A majority of Americans still support such a path to citizenship, though that has slipped to 51 percent from 55 percent in May. Strong opposition to that proposal grew to 25 percent in the new poll from 19 percent in May.
Patricia Thompson’s life has intersected in myriad ways with immigration over the years. She was living in South Florida when thousands of Cubans crossed the Florida Straits fleeing communism. Her son helped build part of the border fence near San Diego with the National Guard. And as an assistant professor of nursing and a college student adviser for four decades, she counseled many immigrant students.
In some cases, those students had been brought to the U.S. illegally as children by their parents, said Thompson, 76, who recently relocated to Florence, Alabama, from Little Rock, Arkansas.
“Those kids certainly deserve an immigration chance,” Thompson said, adding that that issue needs to be resolved before the country moves on to another.

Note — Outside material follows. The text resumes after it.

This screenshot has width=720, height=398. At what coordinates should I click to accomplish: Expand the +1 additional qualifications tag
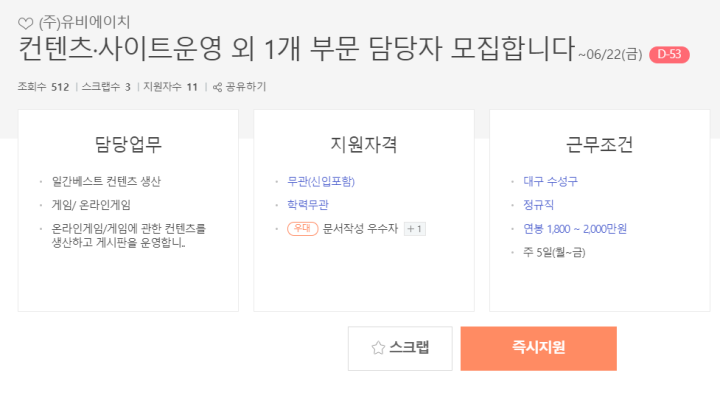pos(415,229)
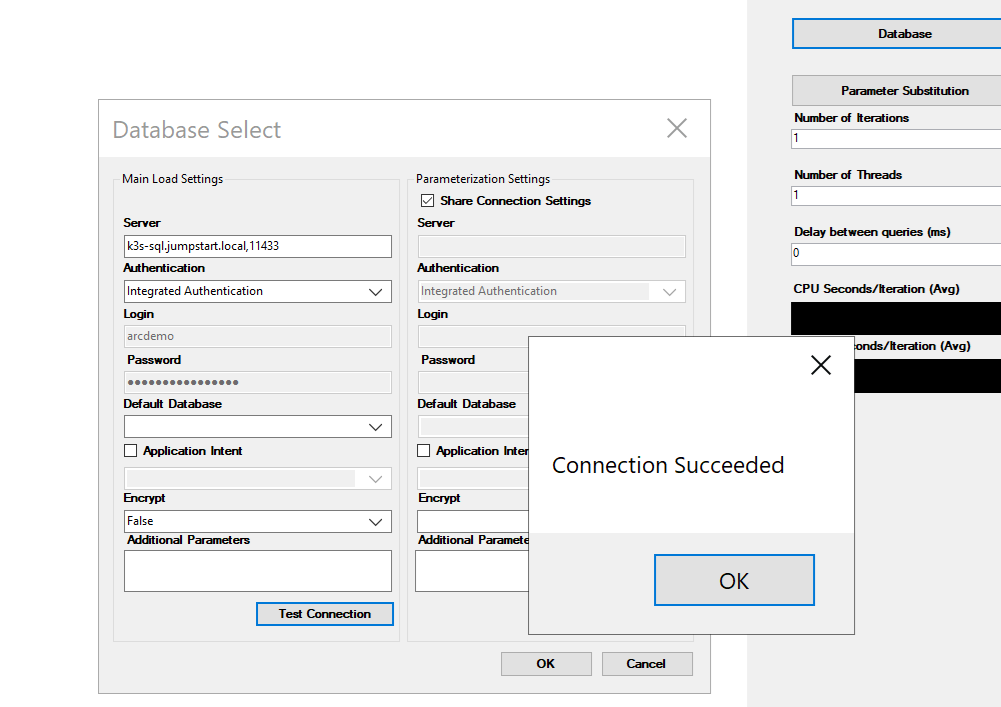Uncheck Share Connection Settings checkbox
Viewport: 1001px width, 707px height.
427,201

For the unaccompanied children crossing the border more recently, Thompson said they should be sent back.
“We’ve got to stop this,” said Thompson, who identified herself as a Republican, but said she thought highly of some of Democratic governors in Arkansas. “We can’t take care of the whole world.”
The poll found that most people — 53 percent — believe the U.S. does not have a moral obligation to offer asylum to people fleeing violence or political persecution. And 52 percent say the children entering the U.S. illegally who say they are fleeing gang violence in Central America should not be treated as refugees.
Eric Svien, 57, a political independent who said he leans conservative, works on the investment side of a bank near Minneapolis, Minnesota. Immigration is not his biggest concern. It ranks somewhere behind reform of the tax code, which he said should be the priority. He said the idea of a moral obligation is a “slippery slope.”
“I think we’ve probably been too open in that regard. I think at this point in time when your country’s resources get strained to the point or you just can’t be the caretaker of the world and you’ve got to draw the line somewhere,” he said. “Where that line gets drawn I hesitate to say … That might be one spot where we have to say enough is enough.”
The AP-GfK Poll was conducted July 24-28, 2014 using KnowledgePanel, GfK’s probability-based online panel designed to be representative of the U.S. population. It involved online interviews with 1,044 adults, and has a margin of sampling error of plus or minus 3.4 percentage points for all respondents.
Respondents were first selected randomly using phone or mail survey methods, and were later interviewed online. People selected for KnowledgePanel who didn’t otherwise have access to the Internet were provided with the ability to access the Internet at no cost to them.